▶ **TRAVAIL DEMANDÉ**
Dans le texte ci-dessous sur le bruit la nuit à Paris, relevez mot pour mot le passage qui va de « Habitants de la » à « santé des riverains. ».

▶ **EXTRAIT DU TEXTE**
════════

La nuit, les causes de la pollution sonore sont multiples. Les plus fréquentes proviennent du trafic routier notamment des deux roues. Mais aujourd’hui, les plus gênantes, dans une ville comme Paris, proviennent de la vie nocturne : terrasses de café non contrôlées, désinhibition des comportements liée à la consommation excessive d’alcool ou autres drogues, établissements de nuit mal insonorisés, nouveaux usages non régulés d’occupation de l’espace public….
Cette pollution sonore liée à la vie nocturne s’aggrave à Paris.
Habitants de la place de la République, de la Butte aux Cailles, de la rue Saint-Martin, du quai de Jemmapes et du quai de Valmy, de l’avenue Richerand, de la rue Jean-Pierre-Timbaud, de la rue Quincampoix, de la rue Pierre-au-Lard, de la rue Dauphine, pour ne donner que quelques exemples, nous sommes tous victimes de cette pollution même si les origines en sont différentes. Nous sommes tous victimes d’une inégalité de traitement qu’il est urgent de corriger : il existe une bien trop grande asymétrie entre la facilité à créer ces nuisances et l’extrême difficulté rencontrée par les riverains victimes de ces nuisances pour en obtenir la régulation… quand ils y arrivent ! Cette asymétrie est responsable de conflits, de souffrance, de désespérance et affecte fortement la santé des riverains.
Aujourd’hui, la politique de la nuit à Paris, telle qu'elle est conduite par la Maire et ses Adjoints, crée beaucoup plus de pollution sonore qu’elle n’en supprime. Prenons comme exemple deux cas récemment cités par Frédéric Hocquard, Adjoint en charge de la nuit : la Mutinerie et les cafés concerts. Concernant la Mutinerie, il était d’emblée évident que les locaux n’étaient pas adaptés au type d’utilisation prévue. Le bon sens aurait été de réaliser les travaux d’insonorisation avant toute poursuite de l’activité en cause plutôt que de faire subir aux riverains des mois et des mois de nuisances sonores avec leur cortège de mains courantes, de plaintes, de tensions pour qu’enfin la Préfecture de police donne l’injonction de faire ces travaux.
Encourager le développement de salles de café-concert sans aucunement vérifier que les lieux sont phoniquement adaptés, c’est de facto accepter la création de nuisances sonores que les riverains mettront des années à faire cesser.

════════

▶ **BLOC DE DONNÉES**
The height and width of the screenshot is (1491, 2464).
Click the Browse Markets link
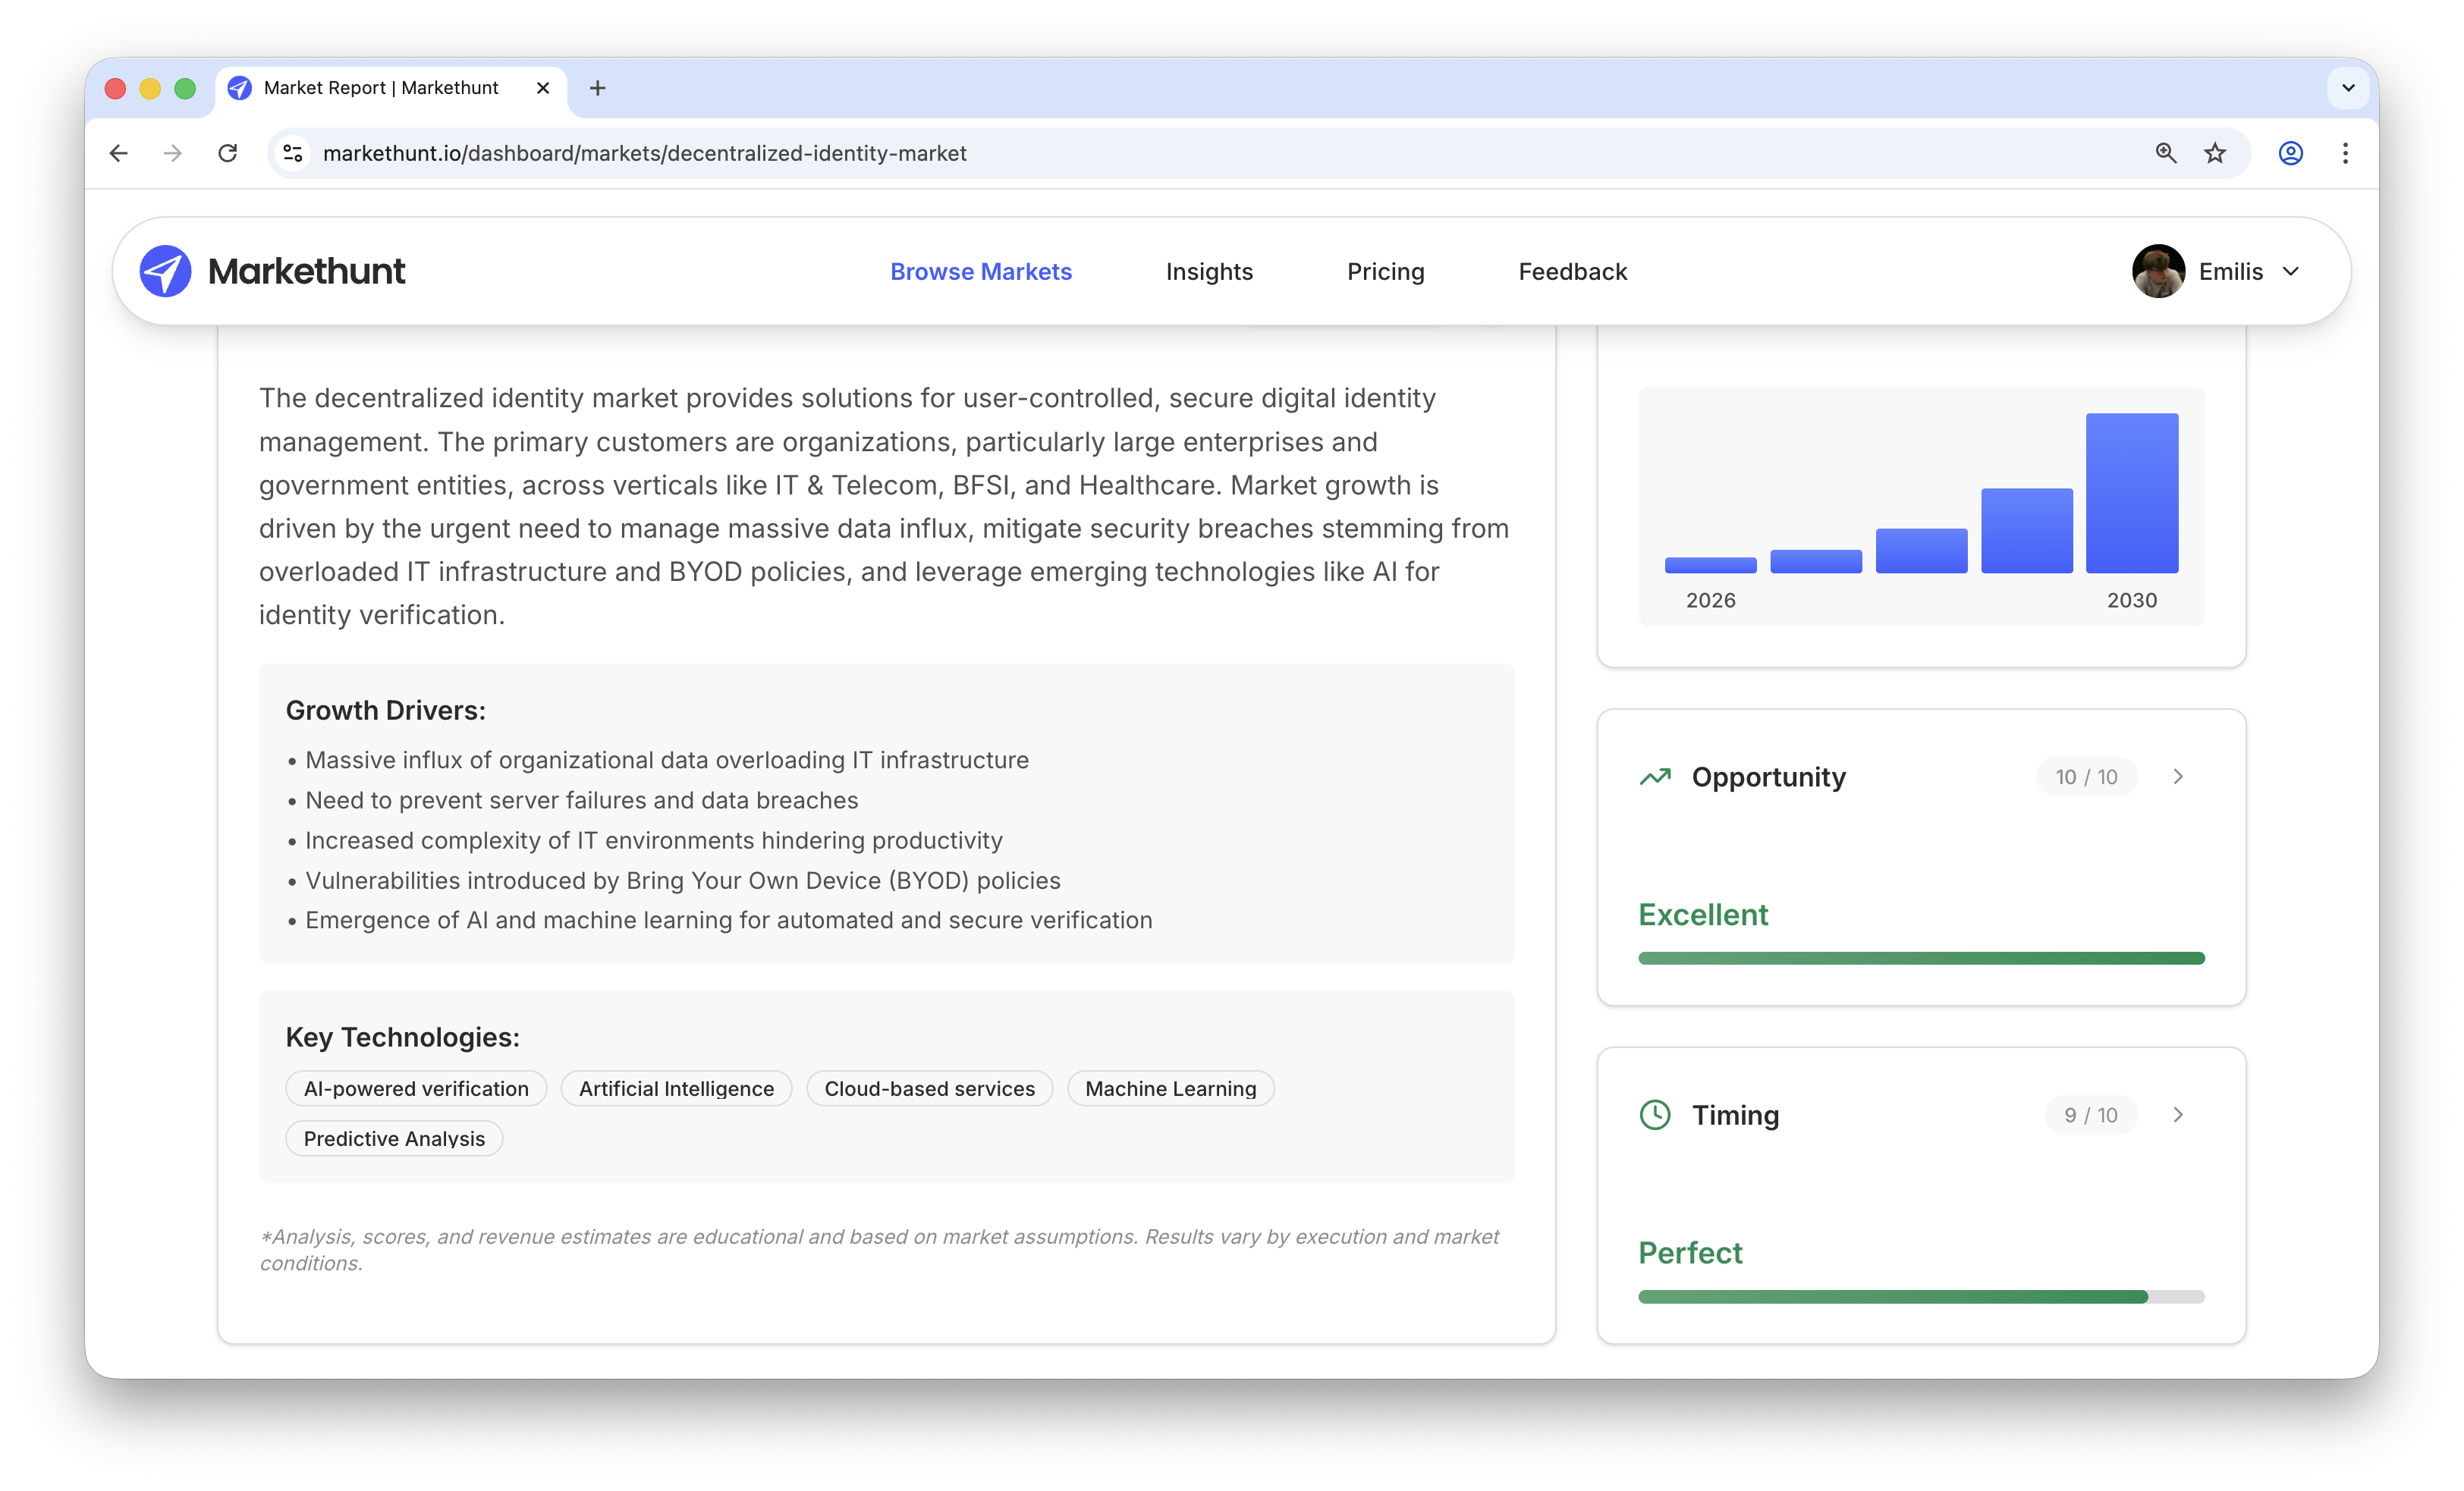coord(980,271)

════════

▶ **RÉPONSE ATTENDUE**
Habitants de la place de la République, de la Butte aux Cailles, de la rue Saint-Martin, du quai de Jemmapes et du quai de Valmy, de l’avenue Richerand, de la rue Jean-Pierre-Timbaud, de la rue Quincampoix, de la rue Pierre-au-Lard, de la rue Dauphine, pour ne donner que quelques exemples, nous sommes tous victimes de cette pollution même si les origines en sont différentes. Nous sommes tous victimes d’une inégalité de traitement qu’il est urgent de corriger : il existe une bien trop grande asymétrie entre la facilité à créer ces nuisances et l’extrême difficulté rencontrée par les riverains victimes de ces nuisances pour en obtenir la régulation… quand ils y arrivent ! Cette asymétrie est responsable de conflits, de souffrance, de désespérance et affecte fortement la santé des riverains.